Richard Guenther <richard.guent...@gmail.com> writes:

> On Thu, Apr 5, 2012 at 6:22 AM, Mike Stump <mikest...@comcast.net> wrote:
>> On Apr 4, 2012, at 7:56 PM, William J. Schmidt wrote:
>>> There seems to be tacit agreement that the vector tests should use
>>> -fno-common on all targets to avoid the recent spate of failures (see
>>> discussion in 52571 and 52603).
>>
>>> OK for trunk?
>>
>> Ok.  Any other solution I think will be real work and we shouldn't loose the 
>> testing between now and then by not having the test cases working.
>
> Ian, you are the "source" of all of these problems.  While I did not notice
> any degradations in SPEC (on x86) with handling commons "correctly"
> now, the fact
> that our testsuite needs -fno-common to make things vectorizable shows
> that users might be impacted negatively by this, which is only a real problem
> in corner cases.  Why can the link editor not promote the definitions 
> alignment
> when merging with a common with bigger alignment?

The defined symbol will be embedded in a data section along with other
defined data symbols, at some offset O from the start of the section.
The data section will have a required alignment A.  It is entirely
possible that there is no way to honor A and also ensure that A+O is
aligned as requested by the common symbol.

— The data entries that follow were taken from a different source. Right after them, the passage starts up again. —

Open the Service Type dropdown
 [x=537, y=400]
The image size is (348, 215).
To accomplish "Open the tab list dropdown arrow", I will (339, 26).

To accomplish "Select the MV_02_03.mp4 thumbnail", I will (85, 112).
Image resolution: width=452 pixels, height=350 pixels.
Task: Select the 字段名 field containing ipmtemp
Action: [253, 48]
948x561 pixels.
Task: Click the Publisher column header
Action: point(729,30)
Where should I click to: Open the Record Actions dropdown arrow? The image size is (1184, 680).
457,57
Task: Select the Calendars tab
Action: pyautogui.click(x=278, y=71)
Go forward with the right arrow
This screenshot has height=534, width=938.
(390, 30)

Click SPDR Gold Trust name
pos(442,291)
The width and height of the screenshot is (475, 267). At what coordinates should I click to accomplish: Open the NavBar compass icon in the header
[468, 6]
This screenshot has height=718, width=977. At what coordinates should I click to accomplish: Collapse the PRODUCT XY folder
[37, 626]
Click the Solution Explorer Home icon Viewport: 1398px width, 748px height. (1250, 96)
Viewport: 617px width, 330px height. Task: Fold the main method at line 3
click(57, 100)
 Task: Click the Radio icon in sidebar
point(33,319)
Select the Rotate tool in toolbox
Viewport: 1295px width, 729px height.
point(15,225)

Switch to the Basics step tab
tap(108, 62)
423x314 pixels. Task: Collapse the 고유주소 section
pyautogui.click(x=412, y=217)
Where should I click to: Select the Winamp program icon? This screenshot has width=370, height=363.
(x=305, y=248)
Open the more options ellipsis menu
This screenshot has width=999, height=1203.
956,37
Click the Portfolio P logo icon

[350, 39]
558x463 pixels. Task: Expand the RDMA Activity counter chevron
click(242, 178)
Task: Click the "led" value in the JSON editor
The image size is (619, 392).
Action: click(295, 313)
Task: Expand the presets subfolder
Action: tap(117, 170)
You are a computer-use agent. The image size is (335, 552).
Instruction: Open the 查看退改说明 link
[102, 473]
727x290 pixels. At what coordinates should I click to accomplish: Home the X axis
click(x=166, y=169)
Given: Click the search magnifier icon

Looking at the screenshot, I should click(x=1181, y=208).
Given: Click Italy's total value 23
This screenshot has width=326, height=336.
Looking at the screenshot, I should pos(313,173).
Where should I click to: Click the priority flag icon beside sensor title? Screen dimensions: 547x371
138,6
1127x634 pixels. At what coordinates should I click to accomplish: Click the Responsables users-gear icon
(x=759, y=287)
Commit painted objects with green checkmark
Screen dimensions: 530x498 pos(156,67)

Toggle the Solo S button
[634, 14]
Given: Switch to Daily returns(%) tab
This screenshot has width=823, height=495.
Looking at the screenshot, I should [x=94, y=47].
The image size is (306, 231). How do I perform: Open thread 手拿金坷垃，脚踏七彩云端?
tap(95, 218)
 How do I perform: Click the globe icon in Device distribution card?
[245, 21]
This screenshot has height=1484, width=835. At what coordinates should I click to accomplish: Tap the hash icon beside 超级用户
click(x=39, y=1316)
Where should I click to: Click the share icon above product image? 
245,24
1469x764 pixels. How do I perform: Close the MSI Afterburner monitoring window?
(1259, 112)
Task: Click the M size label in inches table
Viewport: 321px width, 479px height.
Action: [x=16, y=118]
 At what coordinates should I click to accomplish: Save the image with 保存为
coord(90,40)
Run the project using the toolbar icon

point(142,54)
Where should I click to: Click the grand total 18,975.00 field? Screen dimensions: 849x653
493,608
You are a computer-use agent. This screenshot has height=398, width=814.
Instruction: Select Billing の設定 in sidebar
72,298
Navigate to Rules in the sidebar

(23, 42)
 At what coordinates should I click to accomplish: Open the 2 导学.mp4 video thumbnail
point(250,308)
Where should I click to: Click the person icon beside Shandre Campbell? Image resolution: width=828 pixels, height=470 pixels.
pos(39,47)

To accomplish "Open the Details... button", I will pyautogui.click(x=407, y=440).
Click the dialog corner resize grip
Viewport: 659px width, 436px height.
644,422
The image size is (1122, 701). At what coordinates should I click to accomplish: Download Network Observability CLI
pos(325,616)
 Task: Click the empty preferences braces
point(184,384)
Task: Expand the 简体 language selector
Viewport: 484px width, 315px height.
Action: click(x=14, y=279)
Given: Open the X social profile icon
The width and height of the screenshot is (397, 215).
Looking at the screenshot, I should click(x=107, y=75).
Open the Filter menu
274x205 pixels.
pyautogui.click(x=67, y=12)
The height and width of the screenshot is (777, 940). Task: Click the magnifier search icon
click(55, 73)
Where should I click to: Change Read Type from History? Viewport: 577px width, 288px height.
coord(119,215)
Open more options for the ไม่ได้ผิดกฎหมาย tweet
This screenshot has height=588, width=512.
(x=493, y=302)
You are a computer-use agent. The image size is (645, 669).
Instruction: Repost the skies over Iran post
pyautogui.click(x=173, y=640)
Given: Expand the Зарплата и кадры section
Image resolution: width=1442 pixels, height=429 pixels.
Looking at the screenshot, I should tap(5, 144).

This whole issue only applies to vectorization involving global symbols
defined with no initializer in C, when vectorization requires an
alignment greater than that implied by the type of the symbol.  It does
not affect function arguments or local variables.  It does not affect
C++.  Is vectorization of uninitialized global symbols really a common
case?

Another approach we could use is to say that when the vectorizer wants
to increase the alignment of a common symbol, it would force the symbol
to be defined rather than common.  That would be safe, as it would lead
to a multiple-definition error at link time in cases where it would be
unsafe.  I would be fine with making the compiler work that way for C,
although of course there would have to be an option to disable it.

I don't know enough about Fortran to know whether the same issues arise
there.  Perhaps in Fortran a common symbol is always a common symbol and
can never be a defined symbol.  If that is the case then for Fortran I
think it would be safe to change the alignment of the common symbol.  Of
course we would need to have some way to indicate that in the
middle-end--DECL_ALWAYS_COMMON or something.